■ **Objetivo**
Por favor, transcreva do texto sobre as galinhas do quintal a parte que começa em "Ela tem deixado" e vai até "conseguirmos comprovar.", sem alterar nada.

═══ Trecho selecionado

SOBRE OVOS, GALINHAS E REFLEXÕES
Tarde
de domingo de outono, o sol se esparrama pelo quintal trazendo um calorzinho
morno, sem a quentura sufocante do verão. Penso nos caminhos que me trouxeram
para a rede estendida na varanda. Enquanto escuto os pássaros, revisito o
desejo de estabelecer conexões mais simples, porém mais profundas. Nosso quintal
é grande o suficiente para limoeiros, mexeriqueiras, bananeiras e galinhas.
Como não entendemos do assunto, eu e meu marido decidimos ficar apenas com seis
aves. Um galo e três galinhas caipiras. Um garnisé e sua companheira. Dizem que
dois galos não podem dividir o mesmo quintal, mas por aqui, a coisa anda fluindo
pacificamente. Quem canta primeiro é sempre o garnisé, pequeno, branco,
parecendo de pelúcia. Muito seguro de si. O caipira é alto e desajeitado, mas
também ocupa seu espaço. Na hora de comer, não tem para ninguém, ele vai
primeiro. Observar o comportamento dos galináceos virou uma espécie de meditação.
Observamos preferências e hábitos, andar em bando, banho de terra, brigas por
descobertas apetitosas. De repente pouso os olhos no cercadinho de alvenaria
que abriga o botijão de gás, do lado de fora da cozinha e vejo nossa garnisé.
Ela tem deixado alguns ovos por ali que, rapidamente subtraímos para nossa
panela. Neste dia, porém ela não saiu. Estranhei. Será que está doente? Tem
medo? Cansou do galinheiro? Está chocando? Muitas foram as hipóteses. Sem
conseguirmos comprovar.

══════
═══ Material fornecido

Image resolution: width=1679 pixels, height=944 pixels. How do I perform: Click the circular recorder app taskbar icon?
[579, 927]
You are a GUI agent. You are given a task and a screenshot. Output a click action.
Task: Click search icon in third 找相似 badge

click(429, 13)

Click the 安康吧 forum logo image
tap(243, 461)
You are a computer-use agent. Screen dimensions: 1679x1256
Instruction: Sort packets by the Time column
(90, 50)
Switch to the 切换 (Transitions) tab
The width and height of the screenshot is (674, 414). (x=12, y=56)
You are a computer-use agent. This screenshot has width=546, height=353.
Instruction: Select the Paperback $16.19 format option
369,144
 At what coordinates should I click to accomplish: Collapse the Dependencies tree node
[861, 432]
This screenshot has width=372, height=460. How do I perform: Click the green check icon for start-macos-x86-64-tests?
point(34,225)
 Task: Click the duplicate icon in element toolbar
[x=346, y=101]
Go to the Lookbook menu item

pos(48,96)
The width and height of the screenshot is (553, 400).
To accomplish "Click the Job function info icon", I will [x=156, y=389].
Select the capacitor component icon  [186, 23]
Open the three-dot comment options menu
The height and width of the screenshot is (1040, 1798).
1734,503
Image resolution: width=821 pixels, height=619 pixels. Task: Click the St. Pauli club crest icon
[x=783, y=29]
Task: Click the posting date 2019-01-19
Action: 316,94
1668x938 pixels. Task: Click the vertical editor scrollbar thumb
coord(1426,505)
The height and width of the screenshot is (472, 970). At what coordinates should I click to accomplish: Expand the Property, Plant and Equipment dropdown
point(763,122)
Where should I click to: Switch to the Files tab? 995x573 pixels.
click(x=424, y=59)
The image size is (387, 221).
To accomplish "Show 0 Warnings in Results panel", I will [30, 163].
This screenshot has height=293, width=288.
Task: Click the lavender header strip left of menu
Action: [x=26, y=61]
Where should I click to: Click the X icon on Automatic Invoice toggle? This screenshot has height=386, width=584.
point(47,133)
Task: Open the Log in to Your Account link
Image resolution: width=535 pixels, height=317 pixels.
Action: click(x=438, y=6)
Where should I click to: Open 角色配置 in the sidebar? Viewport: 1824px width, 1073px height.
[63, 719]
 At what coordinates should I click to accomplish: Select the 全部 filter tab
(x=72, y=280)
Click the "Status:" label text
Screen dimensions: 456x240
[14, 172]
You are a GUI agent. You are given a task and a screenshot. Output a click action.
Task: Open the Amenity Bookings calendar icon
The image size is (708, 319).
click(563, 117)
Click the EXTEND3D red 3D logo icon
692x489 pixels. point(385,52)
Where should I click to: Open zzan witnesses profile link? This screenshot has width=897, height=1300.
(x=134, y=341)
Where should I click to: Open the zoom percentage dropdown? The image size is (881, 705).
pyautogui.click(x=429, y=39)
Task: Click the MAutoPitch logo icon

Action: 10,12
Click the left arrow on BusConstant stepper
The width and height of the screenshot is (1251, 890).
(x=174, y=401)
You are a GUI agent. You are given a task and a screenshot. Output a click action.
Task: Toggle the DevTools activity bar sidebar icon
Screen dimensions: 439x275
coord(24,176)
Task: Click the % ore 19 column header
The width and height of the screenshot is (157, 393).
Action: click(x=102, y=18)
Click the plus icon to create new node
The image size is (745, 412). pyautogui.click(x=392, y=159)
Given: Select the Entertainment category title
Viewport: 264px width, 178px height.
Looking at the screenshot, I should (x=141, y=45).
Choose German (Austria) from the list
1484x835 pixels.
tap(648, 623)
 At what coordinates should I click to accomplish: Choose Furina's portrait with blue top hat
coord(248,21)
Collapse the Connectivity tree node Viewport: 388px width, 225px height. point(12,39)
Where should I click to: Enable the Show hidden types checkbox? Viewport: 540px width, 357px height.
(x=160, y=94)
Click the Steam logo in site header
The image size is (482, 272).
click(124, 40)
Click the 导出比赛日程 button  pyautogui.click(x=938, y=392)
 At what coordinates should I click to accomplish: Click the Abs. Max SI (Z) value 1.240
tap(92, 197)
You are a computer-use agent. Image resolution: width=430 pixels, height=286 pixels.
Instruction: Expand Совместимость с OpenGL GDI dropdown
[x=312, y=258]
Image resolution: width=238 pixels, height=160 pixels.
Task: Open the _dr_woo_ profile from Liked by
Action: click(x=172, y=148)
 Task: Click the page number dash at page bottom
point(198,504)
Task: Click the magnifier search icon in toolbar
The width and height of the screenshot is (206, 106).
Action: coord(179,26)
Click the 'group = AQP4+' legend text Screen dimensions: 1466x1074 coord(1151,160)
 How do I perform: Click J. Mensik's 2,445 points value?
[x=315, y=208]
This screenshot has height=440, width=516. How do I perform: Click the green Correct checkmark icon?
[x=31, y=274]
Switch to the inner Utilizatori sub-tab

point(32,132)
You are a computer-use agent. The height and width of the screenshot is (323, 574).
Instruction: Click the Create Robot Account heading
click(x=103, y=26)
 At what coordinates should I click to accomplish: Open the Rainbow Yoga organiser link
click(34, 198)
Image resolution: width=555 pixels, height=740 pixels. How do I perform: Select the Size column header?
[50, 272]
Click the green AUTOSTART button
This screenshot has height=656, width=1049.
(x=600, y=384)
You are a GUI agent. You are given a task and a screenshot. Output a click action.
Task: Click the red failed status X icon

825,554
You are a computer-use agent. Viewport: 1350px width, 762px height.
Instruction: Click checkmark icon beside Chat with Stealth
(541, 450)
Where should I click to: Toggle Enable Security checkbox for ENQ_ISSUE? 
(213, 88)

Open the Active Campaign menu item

══════

■ **A solução**
Ela tem deixado alguns ovos por ali que, rapidamente subtraímos para nossa
panela. Neste dia, porém ela não saiu. Estranhei. Será que está doente? Tem
medo? Cansou do galinheiro? Está chocando? Muitas foram as hipóteses. Sem
conseguirmos comprovar.